Monitoring Supports Continuous Improvement
It’s a common problem. Companies launch a LEAN improvement initiative, make progress, and then backslide. A year or two later they may be in a worse position than when they started the project. The problem, though, isn’t with LEAN. It’s with the sporadic nature of initiatives.
Achieving continuous improvement takes continuous effort. That means making improvements daily.
Continuous improvement begins with a broad vision, but is achieved by making small, incremental advances over time. For example, the broad vision may be to reach 99 percent damage-free delivery, but the first step is to determine the current damage rate and then to identify what goes wrong. Then develop a list of challenges and how they may be resolved. Address each issue, one at a time, and solve it before proceeding to the next challenge. That straightforward, incremental approach focuses efforts and helps link improvements to specific changes.

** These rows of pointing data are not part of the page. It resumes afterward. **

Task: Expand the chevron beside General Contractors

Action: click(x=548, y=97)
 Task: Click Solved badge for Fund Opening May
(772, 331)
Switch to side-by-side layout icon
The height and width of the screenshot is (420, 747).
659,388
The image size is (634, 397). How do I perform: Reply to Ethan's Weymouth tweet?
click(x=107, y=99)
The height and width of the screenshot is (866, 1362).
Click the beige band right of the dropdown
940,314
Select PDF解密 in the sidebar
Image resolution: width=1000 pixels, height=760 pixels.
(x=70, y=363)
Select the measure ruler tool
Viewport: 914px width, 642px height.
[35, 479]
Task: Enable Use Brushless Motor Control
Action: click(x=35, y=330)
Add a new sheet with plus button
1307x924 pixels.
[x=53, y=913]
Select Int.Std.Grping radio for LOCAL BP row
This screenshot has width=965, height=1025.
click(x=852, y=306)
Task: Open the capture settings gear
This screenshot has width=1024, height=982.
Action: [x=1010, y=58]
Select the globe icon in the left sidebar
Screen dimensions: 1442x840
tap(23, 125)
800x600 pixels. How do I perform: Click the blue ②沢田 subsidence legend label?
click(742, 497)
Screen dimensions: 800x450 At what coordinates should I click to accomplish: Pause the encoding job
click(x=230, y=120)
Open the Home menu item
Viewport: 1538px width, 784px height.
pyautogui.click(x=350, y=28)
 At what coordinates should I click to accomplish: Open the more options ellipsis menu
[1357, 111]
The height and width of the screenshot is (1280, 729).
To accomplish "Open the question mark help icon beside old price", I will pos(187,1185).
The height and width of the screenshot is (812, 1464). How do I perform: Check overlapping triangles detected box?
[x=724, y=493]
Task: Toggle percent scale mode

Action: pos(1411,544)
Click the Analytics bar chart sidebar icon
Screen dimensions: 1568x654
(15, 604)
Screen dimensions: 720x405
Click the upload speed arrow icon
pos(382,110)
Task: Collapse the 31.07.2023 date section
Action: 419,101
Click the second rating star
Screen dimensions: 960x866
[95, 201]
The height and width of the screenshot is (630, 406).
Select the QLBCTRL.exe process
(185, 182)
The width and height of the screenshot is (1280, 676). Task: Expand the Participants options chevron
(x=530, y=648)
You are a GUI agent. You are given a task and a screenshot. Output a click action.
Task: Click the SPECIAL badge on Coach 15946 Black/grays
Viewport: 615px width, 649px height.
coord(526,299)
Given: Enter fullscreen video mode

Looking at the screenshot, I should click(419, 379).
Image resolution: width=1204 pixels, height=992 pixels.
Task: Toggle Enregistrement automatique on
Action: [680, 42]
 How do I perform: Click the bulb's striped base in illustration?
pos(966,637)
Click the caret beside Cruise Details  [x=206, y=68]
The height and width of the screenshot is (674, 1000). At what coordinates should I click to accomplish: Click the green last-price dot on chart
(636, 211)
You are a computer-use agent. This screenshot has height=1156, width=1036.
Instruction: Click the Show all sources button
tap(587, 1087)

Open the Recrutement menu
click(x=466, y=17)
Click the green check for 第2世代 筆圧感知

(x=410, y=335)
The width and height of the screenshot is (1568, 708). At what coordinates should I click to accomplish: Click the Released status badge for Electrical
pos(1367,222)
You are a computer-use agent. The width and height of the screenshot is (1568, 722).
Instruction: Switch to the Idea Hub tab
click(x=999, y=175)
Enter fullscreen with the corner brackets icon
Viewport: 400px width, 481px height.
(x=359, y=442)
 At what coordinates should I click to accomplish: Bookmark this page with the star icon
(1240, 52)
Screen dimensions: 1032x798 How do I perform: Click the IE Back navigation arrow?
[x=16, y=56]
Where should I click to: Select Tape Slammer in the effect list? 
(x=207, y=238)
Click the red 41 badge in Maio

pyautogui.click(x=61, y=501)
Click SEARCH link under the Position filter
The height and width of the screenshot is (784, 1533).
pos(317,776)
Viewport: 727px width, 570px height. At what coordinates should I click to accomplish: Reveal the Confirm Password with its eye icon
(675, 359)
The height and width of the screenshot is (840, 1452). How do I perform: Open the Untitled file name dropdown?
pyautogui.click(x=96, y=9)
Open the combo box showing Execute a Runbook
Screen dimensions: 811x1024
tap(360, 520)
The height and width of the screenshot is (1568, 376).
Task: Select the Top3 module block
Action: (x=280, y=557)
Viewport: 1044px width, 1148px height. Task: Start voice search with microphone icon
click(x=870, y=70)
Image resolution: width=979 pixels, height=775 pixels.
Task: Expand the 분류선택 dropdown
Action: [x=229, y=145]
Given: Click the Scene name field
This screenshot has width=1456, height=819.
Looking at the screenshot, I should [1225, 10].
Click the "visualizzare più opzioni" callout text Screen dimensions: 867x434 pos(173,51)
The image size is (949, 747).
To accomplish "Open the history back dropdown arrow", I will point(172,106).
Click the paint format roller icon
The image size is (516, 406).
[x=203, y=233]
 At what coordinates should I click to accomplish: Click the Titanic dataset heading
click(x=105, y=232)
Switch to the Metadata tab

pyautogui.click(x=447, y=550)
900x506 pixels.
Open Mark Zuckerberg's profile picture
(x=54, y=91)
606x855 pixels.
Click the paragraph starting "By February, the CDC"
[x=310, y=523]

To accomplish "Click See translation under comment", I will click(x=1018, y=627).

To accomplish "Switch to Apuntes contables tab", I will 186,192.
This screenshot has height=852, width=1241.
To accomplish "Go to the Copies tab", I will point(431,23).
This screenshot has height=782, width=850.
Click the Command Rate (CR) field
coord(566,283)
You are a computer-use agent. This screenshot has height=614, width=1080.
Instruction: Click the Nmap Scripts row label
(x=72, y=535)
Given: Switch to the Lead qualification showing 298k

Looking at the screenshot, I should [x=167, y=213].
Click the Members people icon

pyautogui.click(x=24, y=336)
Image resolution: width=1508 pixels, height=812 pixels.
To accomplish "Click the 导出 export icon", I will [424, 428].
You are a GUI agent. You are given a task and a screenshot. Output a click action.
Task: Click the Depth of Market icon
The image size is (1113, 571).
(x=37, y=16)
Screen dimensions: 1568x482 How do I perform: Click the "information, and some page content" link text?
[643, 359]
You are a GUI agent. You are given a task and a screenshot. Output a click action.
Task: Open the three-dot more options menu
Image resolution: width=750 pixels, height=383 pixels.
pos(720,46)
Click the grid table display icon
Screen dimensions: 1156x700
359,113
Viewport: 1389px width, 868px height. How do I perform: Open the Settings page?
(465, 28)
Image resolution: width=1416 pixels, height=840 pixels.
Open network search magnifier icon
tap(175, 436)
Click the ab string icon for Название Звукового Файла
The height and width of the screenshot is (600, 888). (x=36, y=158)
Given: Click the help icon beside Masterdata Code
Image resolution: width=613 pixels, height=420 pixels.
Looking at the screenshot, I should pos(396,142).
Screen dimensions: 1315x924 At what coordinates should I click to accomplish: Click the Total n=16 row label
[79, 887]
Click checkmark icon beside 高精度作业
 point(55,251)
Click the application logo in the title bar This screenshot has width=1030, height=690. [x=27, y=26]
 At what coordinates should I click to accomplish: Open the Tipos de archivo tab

Data monitoring and analysis can play a big part in fostering continuous improvement throughout the supply chain. A broad program of monitoring and analysis not only identifies what happens to individual shipments, but also helps uncover patterns among hundreds or thousands of shipments. Root causes analyses based upon this real-world data helps you drill down, determining, for example, whether one type of packaging is better than another or whether one transfer location has problems. Therefore, you can deploy the best strategies more widely and fix those that have problems, ensuring the steady improvement of your supply chain.